Даже в родном ЖЭУ, куда Перевалов, будучи уже безработным, поспешил после случайного заработка частично погасить задолженность по квартплате, его встретили как лютого врага, вылив на него ушат оскорблений, общий смысл которых сводился к тому, что из-за таких, как он (плевать, что безработный – его проблемы!), и они вовремя не получают зарплату.

Но, пожалуй, наиболее остро ощутили, что бедность – порок, да еще какой, дети, вообще все юное поколение. Об этом Перевалов мог судить по своим отпрыскам.

В школу они пошли на закате эпохи всеобщего равенства, но вскоре очутились в ее зазеркалье. И не то угнетало, что кто-то лучше был одет-обут, кто-то хуже, у кого-то пейджер был, а у кого-то, на зависть другим, – даже и сотовый телефон, а то, что и со стороны учителей не стало равного и справедливого, по достоинствам человеческим, а не богатству, отношения к подопечным своим. Нищая школа, брошенная на произвол судьбы, как и многое другое, в их разоренном, разворованном государстве, нуждавшаяся во всем сразу – от зарплаты до ремонта и денег на электричество, отопление и т.д., заискивала перед богатенькими родителями в надежде на щедрость их подаяний.
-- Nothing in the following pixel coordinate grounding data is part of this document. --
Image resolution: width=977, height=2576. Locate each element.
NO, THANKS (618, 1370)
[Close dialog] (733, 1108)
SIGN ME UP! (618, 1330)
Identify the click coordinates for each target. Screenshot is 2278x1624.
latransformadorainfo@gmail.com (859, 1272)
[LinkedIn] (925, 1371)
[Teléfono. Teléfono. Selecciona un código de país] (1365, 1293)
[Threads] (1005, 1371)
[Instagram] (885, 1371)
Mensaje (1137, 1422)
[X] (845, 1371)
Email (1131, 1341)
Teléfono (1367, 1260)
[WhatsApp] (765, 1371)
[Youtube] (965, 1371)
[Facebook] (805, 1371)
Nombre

Богатенькие же деточки (яблоки ведь от яблонь недалеко падают), в свою очередь, хорошо чувствовали силу богатства родителей, а, значит, и свою тоже, и вели себя в школе по-хозяйски. Да и как иначе, если директор или завуч, не говоря уж о классном руководителе, время от времени, нижайше кланяясь богатеньким папам-мамам, по тому же, выпрошенному у их чада на минуточку мобильнику, выпрашивали деньги то на одну школьную нужду, то на другую…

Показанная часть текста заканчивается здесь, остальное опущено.